**Your goal:** Your answer must match the data word for word.

■ ■ ■ ■ ■

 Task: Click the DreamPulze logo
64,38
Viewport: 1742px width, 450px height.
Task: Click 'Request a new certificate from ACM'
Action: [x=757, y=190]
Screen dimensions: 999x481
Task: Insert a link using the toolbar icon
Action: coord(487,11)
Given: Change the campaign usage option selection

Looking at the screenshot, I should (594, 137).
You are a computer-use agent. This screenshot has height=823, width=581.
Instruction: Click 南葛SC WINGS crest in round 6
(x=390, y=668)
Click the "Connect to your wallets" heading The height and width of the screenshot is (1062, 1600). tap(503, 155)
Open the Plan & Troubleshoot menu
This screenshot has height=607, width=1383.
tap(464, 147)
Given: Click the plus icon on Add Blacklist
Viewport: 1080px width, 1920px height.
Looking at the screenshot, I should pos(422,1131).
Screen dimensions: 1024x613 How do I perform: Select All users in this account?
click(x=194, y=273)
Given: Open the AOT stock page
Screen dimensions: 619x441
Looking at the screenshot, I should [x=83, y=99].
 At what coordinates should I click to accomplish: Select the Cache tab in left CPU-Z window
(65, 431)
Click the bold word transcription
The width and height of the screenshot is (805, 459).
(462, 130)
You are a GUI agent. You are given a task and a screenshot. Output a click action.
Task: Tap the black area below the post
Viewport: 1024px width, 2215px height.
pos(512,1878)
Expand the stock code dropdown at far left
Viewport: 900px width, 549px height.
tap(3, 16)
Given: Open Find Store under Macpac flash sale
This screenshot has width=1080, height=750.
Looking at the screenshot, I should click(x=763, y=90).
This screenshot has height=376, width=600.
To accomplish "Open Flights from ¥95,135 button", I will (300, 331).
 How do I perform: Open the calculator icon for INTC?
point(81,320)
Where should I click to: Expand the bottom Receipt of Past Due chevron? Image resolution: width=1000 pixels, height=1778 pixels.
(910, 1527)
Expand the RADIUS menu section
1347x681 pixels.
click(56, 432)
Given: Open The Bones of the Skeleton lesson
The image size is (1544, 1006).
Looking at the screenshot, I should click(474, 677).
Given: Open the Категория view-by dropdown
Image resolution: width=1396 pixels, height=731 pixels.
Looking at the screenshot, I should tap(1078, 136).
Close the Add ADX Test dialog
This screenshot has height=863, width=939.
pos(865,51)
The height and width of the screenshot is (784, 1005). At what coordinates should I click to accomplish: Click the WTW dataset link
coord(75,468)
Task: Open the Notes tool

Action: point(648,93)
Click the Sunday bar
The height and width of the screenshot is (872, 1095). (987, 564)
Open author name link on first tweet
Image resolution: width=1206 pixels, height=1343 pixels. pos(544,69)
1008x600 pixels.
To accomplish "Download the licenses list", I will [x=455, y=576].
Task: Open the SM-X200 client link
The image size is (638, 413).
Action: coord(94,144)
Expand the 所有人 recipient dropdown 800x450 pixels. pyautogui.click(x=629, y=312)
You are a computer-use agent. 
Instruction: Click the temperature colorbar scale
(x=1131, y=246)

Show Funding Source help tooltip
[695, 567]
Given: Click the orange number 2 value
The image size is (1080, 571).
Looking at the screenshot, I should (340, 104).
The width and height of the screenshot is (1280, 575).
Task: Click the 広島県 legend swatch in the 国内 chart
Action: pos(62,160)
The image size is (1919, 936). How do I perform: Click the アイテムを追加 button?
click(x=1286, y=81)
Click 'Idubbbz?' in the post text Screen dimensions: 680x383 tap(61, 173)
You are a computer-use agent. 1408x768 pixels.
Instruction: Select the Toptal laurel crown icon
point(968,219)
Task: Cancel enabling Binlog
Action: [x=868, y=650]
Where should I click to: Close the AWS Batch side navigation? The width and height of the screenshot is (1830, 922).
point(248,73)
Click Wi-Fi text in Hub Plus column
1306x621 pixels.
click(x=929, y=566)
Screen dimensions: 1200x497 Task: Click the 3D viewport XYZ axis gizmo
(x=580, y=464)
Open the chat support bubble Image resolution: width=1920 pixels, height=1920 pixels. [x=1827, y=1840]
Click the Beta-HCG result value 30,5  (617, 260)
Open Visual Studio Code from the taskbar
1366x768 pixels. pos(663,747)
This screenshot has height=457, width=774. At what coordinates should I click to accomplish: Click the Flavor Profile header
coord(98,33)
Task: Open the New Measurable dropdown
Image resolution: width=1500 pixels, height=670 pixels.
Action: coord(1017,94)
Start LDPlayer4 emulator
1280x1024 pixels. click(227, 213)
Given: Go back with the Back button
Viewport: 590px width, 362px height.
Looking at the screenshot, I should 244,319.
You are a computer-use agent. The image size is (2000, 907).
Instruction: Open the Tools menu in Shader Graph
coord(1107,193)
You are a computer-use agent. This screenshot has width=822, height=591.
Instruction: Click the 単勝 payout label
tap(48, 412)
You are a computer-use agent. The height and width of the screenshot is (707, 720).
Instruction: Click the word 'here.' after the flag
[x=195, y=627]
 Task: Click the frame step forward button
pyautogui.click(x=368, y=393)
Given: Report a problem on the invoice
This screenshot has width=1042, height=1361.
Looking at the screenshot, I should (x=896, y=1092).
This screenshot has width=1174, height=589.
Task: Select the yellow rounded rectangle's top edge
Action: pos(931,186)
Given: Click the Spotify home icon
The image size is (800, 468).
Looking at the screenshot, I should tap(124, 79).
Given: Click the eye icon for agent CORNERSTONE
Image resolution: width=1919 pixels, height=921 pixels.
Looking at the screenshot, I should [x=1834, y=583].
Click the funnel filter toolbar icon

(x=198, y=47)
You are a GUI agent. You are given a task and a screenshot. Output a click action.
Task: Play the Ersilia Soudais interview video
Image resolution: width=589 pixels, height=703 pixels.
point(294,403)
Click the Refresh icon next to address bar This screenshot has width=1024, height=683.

■ ■ ■ ■ ■

**Written answer:**
 Task: Click the DreamPulze logo
64,38
Viewport: 1742px width, 450px height.
Task: Click 'Request a new certificate from ACM'
Action: [x=757, y=190]
Screen dimensions: 999x481
Task: Insert a link using the toolbar icon
Action: coord(487,11)
Given: Change the campaign usage option selection

Looking at the screenshot, I should (594, 137).
You are a computer-use agent. This screenshot has height=823, width=581.
Instruction: Click 南葛SC WINGS crest in round 6
(x=390, y=668)
Click the "Connect to your wallets" heading The height and width of the screenshot is (1062, 1600). tap(503, 155)
Open the Plan & Troubleshoot menu
This screenshot has height=607, width=1383.
tap(464, 147)
Given: Click the plus icon on Add Blacklist
Viewport: 1080px width, 1920px height.
Looking at the screenshot, I should pos(422,1131).
Screen dimensions: 1024x613 How do I perform: Select All users in this account?
click(x=194, y=273)
Given: Open the AOT stock page
Screen dimensions: 619x441
Looking at the screenshot, I should [x=83, y=99].
 At what coordinates should I click to accomplish: Select the Cache tab in left CPU-Z window
(65, 431)
Click the bold word transcription
The width and height of the screenshot is (805, 459).
(462, 130)
You are a GUI agent. You are given a task and a screenshot. Output a click action.
Task: Tap the black area below the post
Viewport: 1024px width, 2215px height.
pos(512,1878)
Expand the stock code dropdown at far left
Viewport: 900px width, 549px height.
tap(3, 16)
Given: Open Find Store under Macpac flash sale
This screenshot has width=1080, height=750.
Looking at the screenshot, I should click(x=763, y=90).
This screenshot has height=376, width=600.
To accomplish "Open Flights from ¥95,135 button", I will (300, 331).
 How do I perform: Open the calculator icon for INTC?
point(81,320)
Where should I click to: Expand the bottom Receipt of Past Due chevron? Image resolution: width=1000 pixels, height=1778 pixels.
(910, 1527)
Expand the RADIUS menu section
1347x681 pixels.
click(56, 432)
Given: Open The Bones of the Skeleton lesson
The image size is (1544, 1006).
Looking at the screenshot, I should click(474, 677).
Given: Open the Категория view-by dropdown
Image resolution: width=1396 pixels, height=731 pixels.
Looking at the screenshot, I should tap(1078, 136).
Close the Add ADX Test dialog
This screenshot has height=863, width=939.
pos(865,51)
The height and width of the screenshot is (784, 1005). At what coordinates should I click to accomplish: Click the WTW dataset link
coord(75,468)
Task: Open the Notes tool

Action: point(648,93)
Click the Sunday bar
The height and width of the screenshot is (872, 1095). (987, 564)
Open author name link on first tweet
Image resolution: width=1206 pixels, height=1343 pixels. pos(544,69)
1008x600 pixels.
To accomplish "Download the licenses list", I will [x=455, y=576].
Task: Open the SM-X200 client link
The image size is (638, 413).
Action: coord(94,144)
Expand the 所有人 recipient dropdown 800x450 pixels. pyautogui.click(x=629, y=312)
You are a computer-use agent. 
Instruction: Click the temperature colorbar scale
(x=1131, y=246)

Show Funding Source help tooltip
[695, 567]
Given: Click the orange number 2 value
The image size is (1080, 571).
Looking at the screenshot, I should (340, 104).
The width and height of the screenshot is (1280, 575).
Task: Click the 広島県 legend swatch in the 国内 chart
Action: pos(62,160)
The image size is (1919, 936). How do I perform: Click the アイテムを追加 button?
click(x=1286, y=81)
Click 'Idubbbz?' in the post text Screen dimensions: 680x383 tap(61, 173)
You are a computer-use agent. 1408x768 pixels.
Instruction: Select the Toptal laurel crown icon
point(968,219)
Task: Cancel enabling Binlog
Action: [x=868, y=650]
Where should I click to: Close the AWS Batch side navigation? The width and height of the screenshot is (1830, 922).
point(248,73)
Click Wi-Fi text in Hub Plus column
1306x621 pixels.
click(x=929, y=566)
Screen dimensions: 1200x497 Task: Click the 3D viewport XYZ axis gizmo
(x=580, y=464)
Open the chat support bubble Image resolution: width=1920 pixels, height=1920 pixels. [x=1827, y=1840]
Click the Beta-HCG result value 30,5  (617, 260)
Open Visual Studio Code from the taskbar
1366x768 pixels. pos(663,747)
This screenshot has height=457, width=774. At what coordinates should I click to accomplish: Click the Flavor Profile header
coord(98,33)
Task: Open the New Measurable dropdown
Image resolution: width=1500 pixels, height=670 pixels.
Action: coord(1017,94)
Start LDPlayer4 emulator
1280x1024 pixels. click(227, 213)
Given: Go back with the Back button
Viewport: 590px width, 362px height.
Looking at the screenshot, I should 244,319.
You are a computer-use agent. The image size is (2000, 907).
Instruction: Open the Tools menu in Shader Graph
coord(1107,193)
You are a computer-use agent. This screenshot has width=822, height=591.
Instruction: Click the 単勝 payout label
tap(48, 412)
You are a computer-use agent. The height and width of the screenshot is (707, 720).
Instruction: Click the word 'here.' after the flag
[x=195, y=627]
 Task: Click the frame step forward button
pyautogui.click(x=368, y=393)
Given: Report a problem on the invoice
This screenshot has width=1042, height=1361.
Looking at the screenshot, I should (x=896, y=1092).
This screenshot has width=1174, height=589.
Task: Select the yellow rounded rectangle's top edge
Action: pos(931,186)
Given: Click the Spotify home icon
The image size is (800, 468).
Looking at the screenshot, I should tap(124, 79).
Given: Click the eye icon for agent CORNERSTONE
Image resolution: width=1919 pixels, height=921 pixels.
Looking at the screenshot, I should [x=1834, y=583].
Click the funnel filter toolbar icon

(x=198, y=47)
You are a GUI agent. You are given a task and a screenshot. Output a click action.
Task: Play the Ersilia Soudais interview video
Image resolution: width=589 pixels, height=703 pixels.
point(294,403)
Click the Refresh icon next to address bar This screenshot has width=1024, height=683.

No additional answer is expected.